There are two ways around this. The first is to simply read through all of the assignments that you wish to mark and make a list of common targets on a PowerPoint (the second is using a VLookup command on a spreadsheet but I will blog about this in a separate article). This way, you can make them much more specific to the task as well as more detailed, below (see fig.1) is an example for a year 11 written assignment I am marking at the time of writing.

fig.1
fig.1 Targets specific to the assignment which I am currently marking. 

The PowerPoint is not particularly flashy and yes it will need to be made a bit easier for students to read but in many ways, the words are all you need otherwise you fall back into the trap of increasing that workload again.

I think it is important to ensure that the target includes a question for reflection or guidance to improve both the work and the student’s knowledge of the wider topic.
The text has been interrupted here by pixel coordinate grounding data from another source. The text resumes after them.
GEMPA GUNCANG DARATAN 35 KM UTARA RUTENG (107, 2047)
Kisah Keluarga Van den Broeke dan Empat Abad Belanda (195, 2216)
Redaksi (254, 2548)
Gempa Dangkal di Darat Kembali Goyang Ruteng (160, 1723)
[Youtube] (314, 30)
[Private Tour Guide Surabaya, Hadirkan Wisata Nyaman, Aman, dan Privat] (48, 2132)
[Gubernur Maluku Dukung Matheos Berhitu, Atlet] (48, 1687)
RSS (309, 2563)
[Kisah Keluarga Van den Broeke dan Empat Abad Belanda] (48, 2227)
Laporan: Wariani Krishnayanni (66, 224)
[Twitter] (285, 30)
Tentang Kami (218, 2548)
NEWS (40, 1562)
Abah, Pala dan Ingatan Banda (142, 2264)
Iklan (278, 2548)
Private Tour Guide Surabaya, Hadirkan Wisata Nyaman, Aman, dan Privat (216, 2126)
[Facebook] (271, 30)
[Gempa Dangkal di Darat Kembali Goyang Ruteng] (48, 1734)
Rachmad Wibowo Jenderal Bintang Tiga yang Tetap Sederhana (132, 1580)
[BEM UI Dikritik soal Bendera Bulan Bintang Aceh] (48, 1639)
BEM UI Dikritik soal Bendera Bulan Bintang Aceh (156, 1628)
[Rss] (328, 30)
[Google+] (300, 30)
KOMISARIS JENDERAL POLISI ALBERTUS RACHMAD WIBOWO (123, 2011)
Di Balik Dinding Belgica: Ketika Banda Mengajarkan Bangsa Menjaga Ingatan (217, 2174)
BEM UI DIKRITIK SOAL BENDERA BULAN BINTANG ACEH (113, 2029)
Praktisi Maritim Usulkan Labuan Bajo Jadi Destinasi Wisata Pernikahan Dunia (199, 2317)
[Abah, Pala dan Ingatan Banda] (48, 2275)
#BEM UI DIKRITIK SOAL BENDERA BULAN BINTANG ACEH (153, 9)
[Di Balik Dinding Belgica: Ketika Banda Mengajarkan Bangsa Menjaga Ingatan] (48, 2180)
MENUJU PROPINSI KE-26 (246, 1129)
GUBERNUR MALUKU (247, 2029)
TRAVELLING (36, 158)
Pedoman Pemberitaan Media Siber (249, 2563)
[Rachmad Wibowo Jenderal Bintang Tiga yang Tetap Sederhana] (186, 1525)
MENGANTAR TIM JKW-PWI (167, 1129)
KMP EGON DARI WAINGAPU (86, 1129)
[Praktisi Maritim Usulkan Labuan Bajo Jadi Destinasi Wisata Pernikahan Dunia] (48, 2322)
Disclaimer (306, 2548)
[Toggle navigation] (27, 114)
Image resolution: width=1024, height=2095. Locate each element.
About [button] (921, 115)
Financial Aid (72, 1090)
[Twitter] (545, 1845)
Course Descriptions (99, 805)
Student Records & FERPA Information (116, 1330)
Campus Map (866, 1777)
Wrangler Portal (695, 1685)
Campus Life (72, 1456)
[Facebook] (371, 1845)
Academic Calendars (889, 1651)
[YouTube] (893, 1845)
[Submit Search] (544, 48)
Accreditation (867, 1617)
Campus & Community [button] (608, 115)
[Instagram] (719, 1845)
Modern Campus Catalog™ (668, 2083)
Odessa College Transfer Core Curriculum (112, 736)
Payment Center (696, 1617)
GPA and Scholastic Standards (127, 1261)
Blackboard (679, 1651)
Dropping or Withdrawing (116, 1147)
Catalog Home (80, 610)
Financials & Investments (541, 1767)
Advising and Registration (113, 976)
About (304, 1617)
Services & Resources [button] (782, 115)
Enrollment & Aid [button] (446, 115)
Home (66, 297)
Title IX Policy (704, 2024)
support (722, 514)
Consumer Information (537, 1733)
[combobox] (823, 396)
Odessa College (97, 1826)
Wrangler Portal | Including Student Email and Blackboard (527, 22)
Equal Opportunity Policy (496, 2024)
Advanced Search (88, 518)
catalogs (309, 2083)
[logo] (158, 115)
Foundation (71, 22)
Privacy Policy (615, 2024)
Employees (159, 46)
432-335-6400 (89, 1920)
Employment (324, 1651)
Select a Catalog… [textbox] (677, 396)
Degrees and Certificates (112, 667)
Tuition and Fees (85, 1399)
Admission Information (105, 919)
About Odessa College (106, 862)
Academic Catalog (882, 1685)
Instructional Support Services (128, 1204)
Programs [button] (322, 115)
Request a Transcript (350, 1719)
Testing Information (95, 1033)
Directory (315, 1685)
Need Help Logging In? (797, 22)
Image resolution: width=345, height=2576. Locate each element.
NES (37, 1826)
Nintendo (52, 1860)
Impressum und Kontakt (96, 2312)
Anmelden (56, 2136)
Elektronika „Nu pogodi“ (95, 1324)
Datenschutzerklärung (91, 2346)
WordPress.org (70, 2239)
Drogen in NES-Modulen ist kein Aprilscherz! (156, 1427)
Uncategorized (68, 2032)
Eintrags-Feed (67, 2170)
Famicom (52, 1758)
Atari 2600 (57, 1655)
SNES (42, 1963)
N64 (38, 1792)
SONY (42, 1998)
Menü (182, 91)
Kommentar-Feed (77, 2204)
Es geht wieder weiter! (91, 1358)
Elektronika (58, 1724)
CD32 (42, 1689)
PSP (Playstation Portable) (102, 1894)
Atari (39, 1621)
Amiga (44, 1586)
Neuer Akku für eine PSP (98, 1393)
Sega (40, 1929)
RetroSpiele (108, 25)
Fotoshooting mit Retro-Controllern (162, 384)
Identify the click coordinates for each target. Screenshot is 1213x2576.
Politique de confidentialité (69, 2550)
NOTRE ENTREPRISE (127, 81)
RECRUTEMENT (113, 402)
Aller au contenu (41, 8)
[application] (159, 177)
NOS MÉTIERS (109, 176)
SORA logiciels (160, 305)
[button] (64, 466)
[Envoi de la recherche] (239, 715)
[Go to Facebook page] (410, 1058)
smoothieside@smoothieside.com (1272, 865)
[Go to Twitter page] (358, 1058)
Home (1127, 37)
Mini activities such as ‘list the key verbs’ and ‘what would support you with this?’ are designed to elicit reflection and response from the student to improve the work and their skills/knowledge in the context of the subject.

I have previously asked students to write the target from the board in green and the use it to improve their work but recently I am questioning the need to actually get them to write it, as long as you can clearly see that they are carrying out the task/reflection/improvement in their work.

As ever, please feel free to use, loose or abuse or share ways in which your improving the feedback you give your students.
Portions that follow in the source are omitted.